───── DATA FOR THE TASK

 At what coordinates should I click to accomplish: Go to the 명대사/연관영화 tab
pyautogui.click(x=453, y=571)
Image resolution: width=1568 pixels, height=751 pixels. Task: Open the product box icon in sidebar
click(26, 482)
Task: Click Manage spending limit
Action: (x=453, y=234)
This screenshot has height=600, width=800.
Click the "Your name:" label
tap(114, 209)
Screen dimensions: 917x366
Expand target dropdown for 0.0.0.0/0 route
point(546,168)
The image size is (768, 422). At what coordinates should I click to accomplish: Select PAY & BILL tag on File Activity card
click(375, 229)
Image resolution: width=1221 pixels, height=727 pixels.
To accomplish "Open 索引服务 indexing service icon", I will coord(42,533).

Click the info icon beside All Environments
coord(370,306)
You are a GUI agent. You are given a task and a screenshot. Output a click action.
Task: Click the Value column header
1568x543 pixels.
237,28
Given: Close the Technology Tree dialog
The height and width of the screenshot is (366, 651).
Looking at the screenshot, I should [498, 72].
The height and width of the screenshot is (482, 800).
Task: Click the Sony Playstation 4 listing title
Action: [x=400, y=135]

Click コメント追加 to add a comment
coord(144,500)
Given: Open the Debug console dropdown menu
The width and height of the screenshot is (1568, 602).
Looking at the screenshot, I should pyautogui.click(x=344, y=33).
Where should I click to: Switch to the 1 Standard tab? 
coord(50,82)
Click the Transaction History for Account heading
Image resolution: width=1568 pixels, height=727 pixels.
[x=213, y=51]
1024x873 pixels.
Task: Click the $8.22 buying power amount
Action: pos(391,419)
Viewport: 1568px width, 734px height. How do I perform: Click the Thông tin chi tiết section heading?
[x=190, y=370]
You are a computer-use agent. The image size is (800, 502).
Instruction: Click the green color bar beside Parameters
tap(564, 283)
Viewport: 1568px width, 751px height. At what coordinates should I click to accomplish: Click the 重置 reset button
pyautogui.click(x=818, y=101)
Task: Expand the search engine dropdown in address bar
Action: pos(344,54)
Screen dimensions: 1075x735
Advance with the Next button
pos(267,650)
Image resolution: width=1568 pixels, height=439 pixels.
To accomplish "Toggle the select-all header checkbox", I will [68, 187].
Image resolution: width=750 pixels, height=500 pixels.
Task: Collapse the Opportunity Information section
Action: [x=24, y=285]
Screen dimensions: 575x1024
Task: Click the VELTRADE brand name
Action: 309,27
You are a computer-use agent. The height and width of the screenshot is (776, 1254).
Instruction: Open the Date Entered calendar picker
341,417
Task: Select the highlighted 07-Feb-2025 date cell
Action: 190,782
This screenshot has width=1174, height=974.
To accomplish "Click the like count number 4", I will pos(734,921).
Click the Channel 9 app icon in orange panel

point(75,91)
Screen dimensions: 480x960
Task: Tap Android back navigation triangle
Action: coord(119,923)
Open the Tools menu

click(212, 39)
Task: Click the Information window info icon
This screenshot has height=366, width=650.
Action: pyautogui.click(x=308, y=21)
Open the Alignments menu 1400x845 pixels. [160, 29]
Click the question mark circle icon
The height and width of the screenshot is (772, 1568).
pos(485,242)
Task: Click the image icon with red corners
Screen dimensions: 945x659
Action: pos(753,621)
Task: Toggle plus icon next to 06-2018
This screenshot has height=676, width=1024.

──────────

EXERCISE DIRECTIONS:
Everything from the line with "Image resolution: width=1221" through the line with "Given: Open the Debug console dropdown menu" should be written out exactly as it appears above, end lines included, and nothing outside that range.

RESPONSE AREA:
Image resolution: width=1221 pixels, height=727 pixels.
To accomplish "Open 索引服务 indexing service icon", I will coord(42,533).

Click the info icon beside All Environments
coord(370,306)
You are a GUI agent. You are given a task and a screenshot. Output a click action.
Task: Click the Value column header
1568x543 pixels.
237,28
Given: Close the Technology Tree dialog
The height and width of the screenshot is (366, 651).
Looking at the screenshot, I should [498, 72].
The height and width of the screenshot is (482, 800).
Task: Click the Sony Playstation 4 listing title
Action: [x=400, y=135]

Click コメント追加 to add a comment
coord(144,500)
Given: Open the Debug console dropdown menu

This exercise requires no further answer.